The Federal Reserve’s benchmark interest rate should be around 4%, according to economist Jeremy Siegel, who expressed concern Thursday that the central bank will be too slow in cutting rates, as it was too slow to raise them over two years ago.

The Fed funds rate most recently sat at 5.33%, within the 5.25% to 5.5% range the central bank set in July 2023, part of an aggressive rate-hike initiative started in March 2022 to respond to soaring pandemic-related inflation.

“The Fed is not following its own stated monetary policy. It’s not following any accepted monetary policy. And all the data suggests that the Fed funds should be below at or below 4%,” Siegel, the Wharton School professor, said in a WisdomTree webcast.

“I just am very sensitive to the Fed falling behind, as they dreadfully fell behind on the way up. I just don’t want that to happen on the way down,” he said.

Chair Jerome Powell said after the Fed’s meeting last week that the central bank could cut rates in September, but Siegel said he was concerned that the bankers didn’t make a move then and that Powell indicated they didn’t even discuss making a 50-basis-point drop in September.

“I began to worry that it’s just going to go down way too slow,” the economist said.

(Bloomberg reported Friday that most economists expect to lower rates by 25 basis points next month. When he was asked about the likelihood of a 50-basis-point cut at a news conference last week, Powell responded, “That’s not something we’re thinking about right now.”)

The Fed “has overshot the unemployment target and is only a half a percentage point from the inflation target. Virtually all policy rules dictate a much lower funds rate at 4% or less,” Siegel said.

See: Siegel: New Stock Winners Starting to Emerge 

The Fed believes that a normal labor market features 4.2% unemployment, he added.

“If you’re above it, technically you should loosen,” Siegel said, “because you’re above the long-run target. Well, on (Aug. 2), we blew above 4.2. We went, jumped from 4.1 to 4.3.”

Noting the Fed’s 2% inflation target, Siegel compared that to the core Personal Consumption Expenditures Price Index sitting at 2.5%.

“So we are above target, but not very much,” he said. “We’ve come down from over 8% on PCE inflation to within a half a percent.”

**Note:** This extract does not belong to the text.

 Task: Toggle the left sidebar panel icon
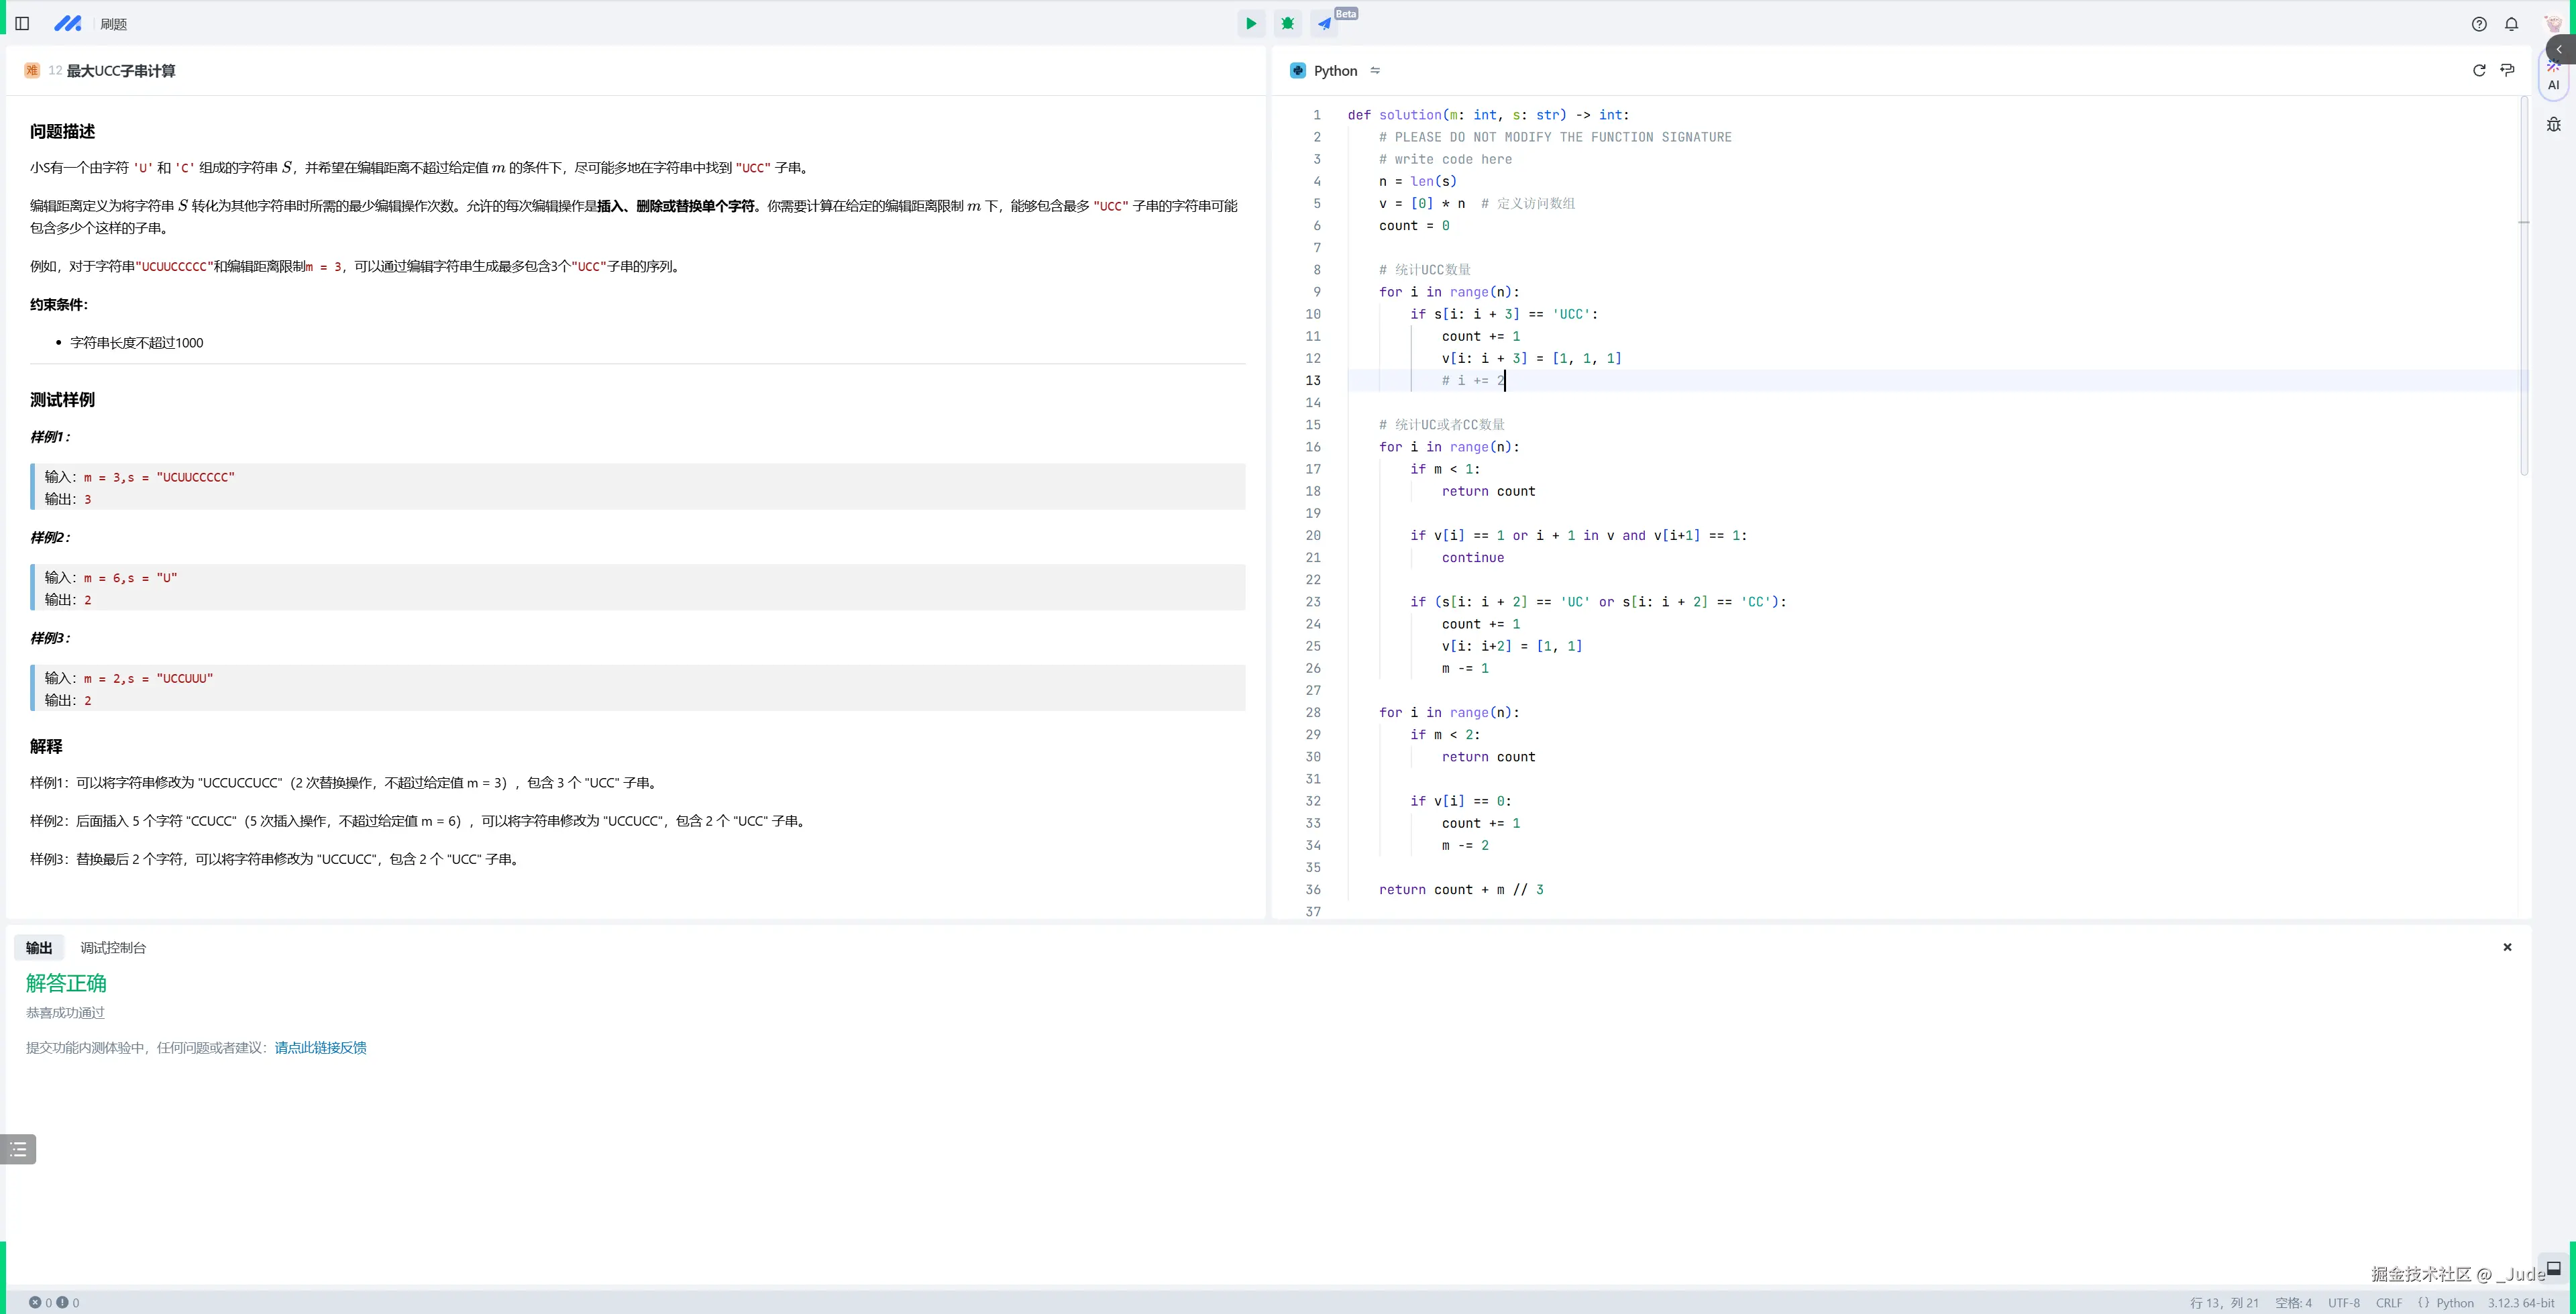(x=22, y=24)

The Fed’s current stance is restrictive, Siegel said, adding, “It’s almost like Chairman Powell wants to see the bottom fall out of the labor market and then they’ll do it.”

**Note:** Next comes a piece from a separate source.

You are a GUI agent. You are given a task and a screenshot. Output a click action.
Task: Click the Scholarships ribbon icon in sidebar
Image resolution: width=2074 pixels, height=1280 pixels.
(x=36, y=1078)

In a commentary published Monday on the WisdomTree website, Siegel called for an immediate 75-basis-point rate cut and another 75-basis-point rate cut in September, noting the Fed’s long-term 2.8% Fed funds rate goal and the current unemployment and inflation numbers the bank uses to set the benchmark rate.

“Why hasn’t the Fed lowered its very restricted 5.33% Funds rate at all?” he asked in the post.

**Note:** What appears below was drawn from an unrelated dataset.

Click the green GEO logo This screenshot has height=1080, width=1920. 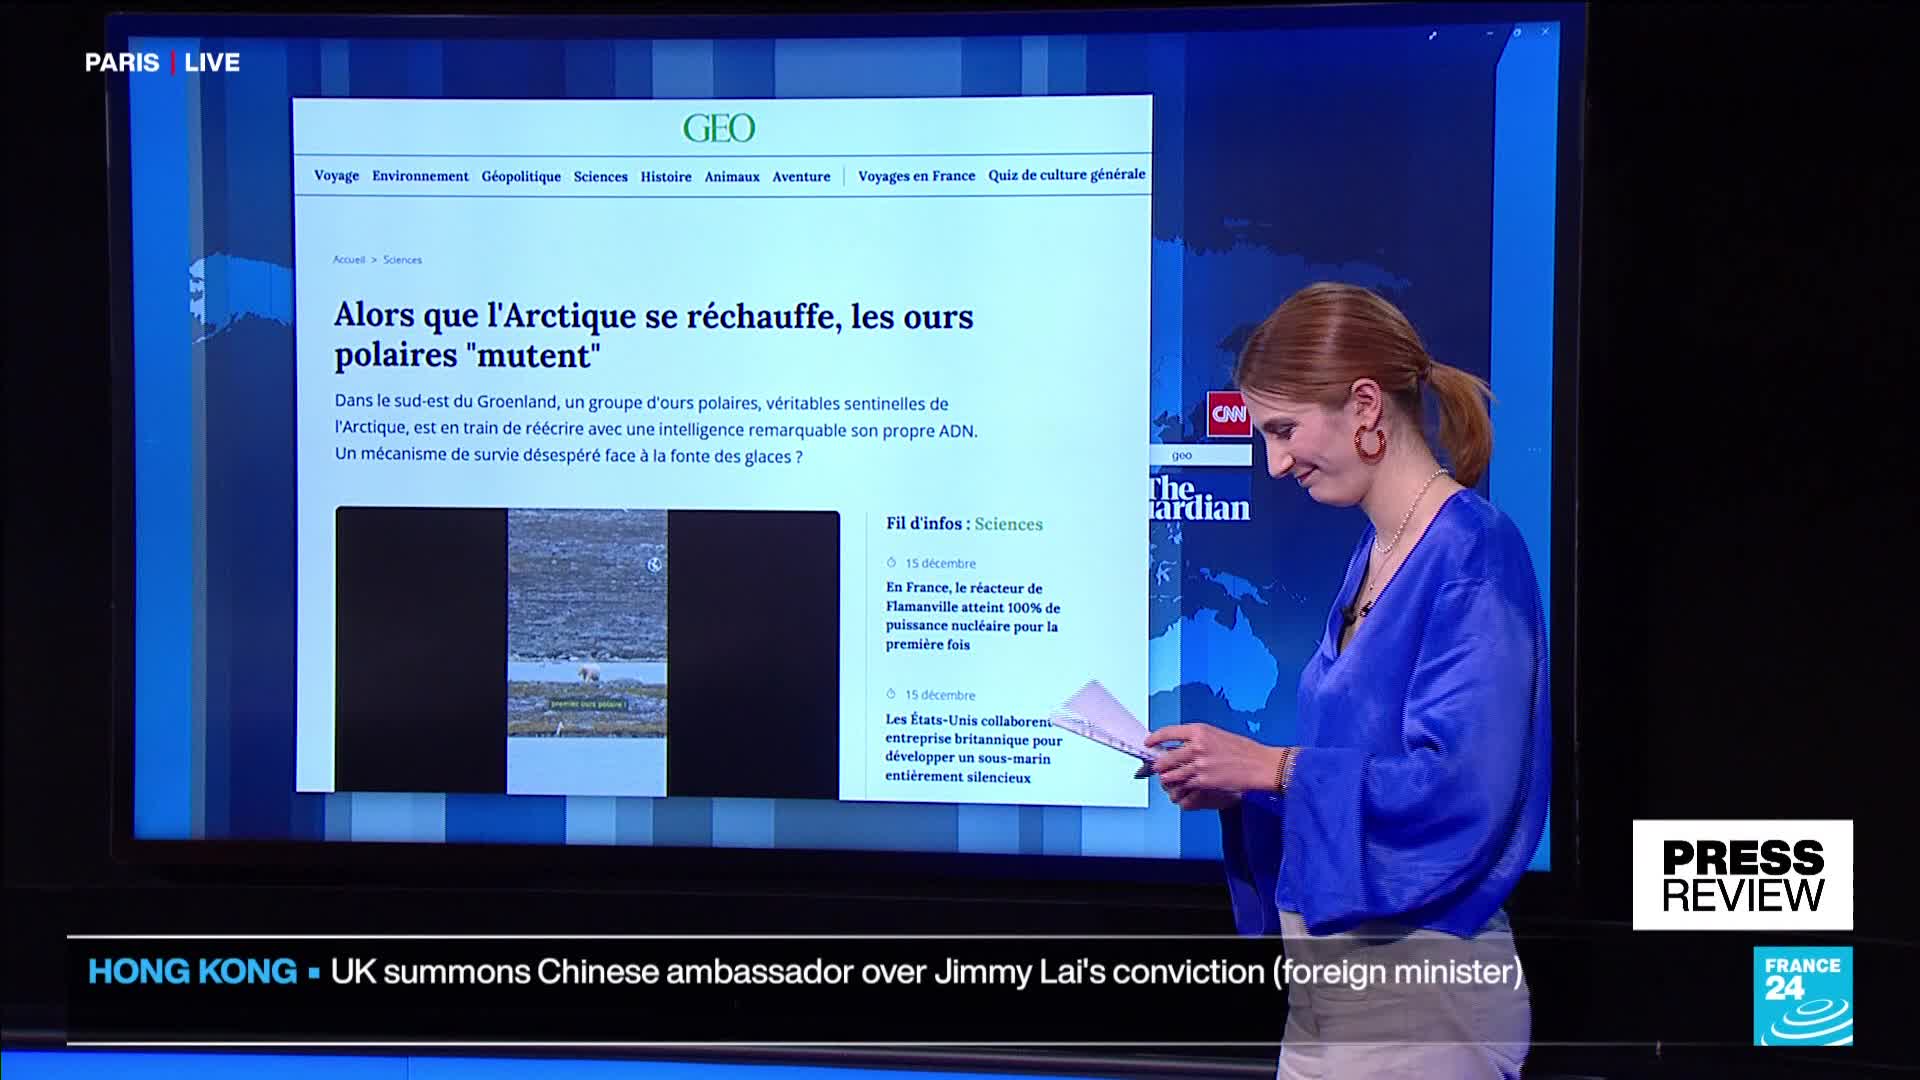[718, 128]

On the webcast, he offered that Powell “is not going to do an emergency cut” and that the data doesn’t require scaring people, but the central bank is “unnecessarily tight” now. The Fed’s own data suggest its benchmark interest rate should be within 1% of its 2.8% long-term goal, Siegel said.

Any more weakness in the unemployment rate or lower inflation would open sizable gaps, Siegel said. If the Fed waits until inflation hits 2%, “even Powell himself has admitted that’s too late. I mean, the data to me is very persuasive that you should move more rapidly.”

Prices aren’t going to go back down to pre-pandemic levels, “although a lot of Americans would certainly love to do that. It ain’t gonna happen. The most important thing now is, accept what has happened. Slow inflation to 2%, but don’t squeeze it down to a lower rate,” Siegel said.

The economist said he wanted to ask Powell, “what criteria are you using? If you are so close — 90% on one, overshot on the other — of the two mandates that you have that you haven’t moved one basis point yet in easing credit.”

When the Fed does start cutting rates, it will be particularly helpful to small companies, he suggested, since high short-term rates hit these firms harder than larger businesses.